P-P
P-P

Reputation: 1700

Would you explain lock ordering?

I learned that I should unlock reverse order to lock order. For example.

A.lock();
B.lock();
B.unlock();
A.unlock();

But, what happen if I did like this :

A.lock();
B.lock();
A.unlock();
B.unlock();

I try to make a deadlock scenario, but if I always lock A earlier then B, then I don't know how deadlock would happen. Would you help me?

Upvotes: 40

Views: 32040

Answers (7)

Frank Wang
Frank Wang

Reputation: 920

      > lock(B)                                                                                                                                                                                                 
      >  ----------    lock(C)
      >  ----------    lock(B)    >>>> would block here 
      >  ----------    release(B)
      >  ----------    release(C)
      > lock(C)       >>>>>> would block here 
      > release(B)
      > release(C)

Their answer is great, here is another situation a deadlock may occur if unordered lock & release is performed. One word, Unordered release & lock break the assumption which we used to design our shared resource management and critical zone.

Upvotes: 0

Jingguo Yao
Jingguo Yao

Reputation: 7986

And for Java, unlocking is in the reverse order if synchronized keyword is used for locking. There is no way to unlock in a different order for using synchronized keyword.

synchronized(a) {
  synchronized(b) {
    // statements
  }
}

Upvotes: 0

Adrian McCarthy
Adrian McCarthy

Reputation: 47954

In the simple case given, unlocking in the reverse order is not necessary to avoid a deadlock.

However, as the code gets more complicated, unlocking in the reverse order helps you maintain proper lock ordering.

Consider:

A.lock();
B.lock();
Foo();
A.unlock();
Bar();
B.unlock();

If Bar() attempts to reacquire A, you've effectively broken your lock ordering. You're holding B and then trying to get A. Now it can deadlock.

If you unlock in the reverse order style (which is very natural if you use RAII):

A.lock();
B.lock();
Foo();
B.unlock();
Bar();
A.unlock();

then it doesn't matter if Bar() attempts to take a lock, as lock ordering will be preserved.

══════════

- **What this task involves**: List every reputation figure in the lock-ordering thread above.

══════════

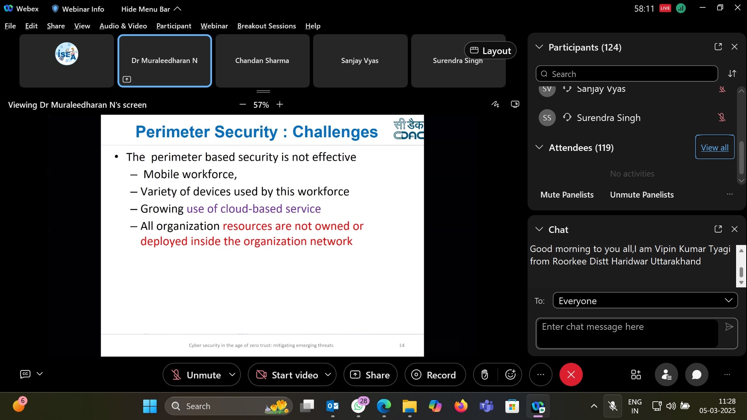747x420 pixels.
Task: Click the red leave meeting button
Action: (571, 375)
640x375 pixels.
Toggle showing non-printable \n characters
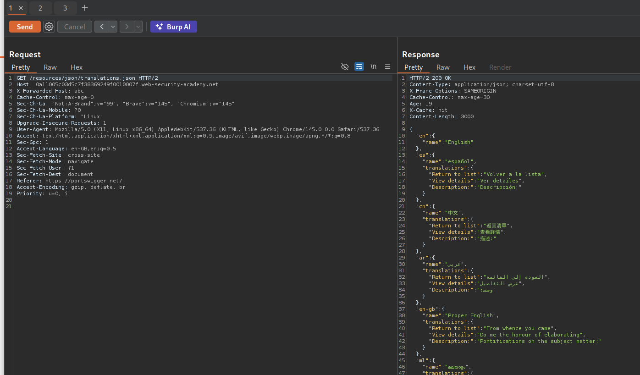(x=374, y=67)
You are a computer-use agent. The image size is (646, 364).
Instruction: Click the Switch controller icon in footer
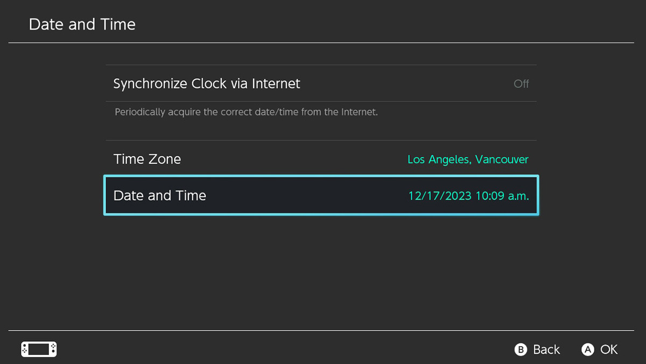coord(39,349)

══════════

- **Exercise result**: 1700, 920, 7986, 47954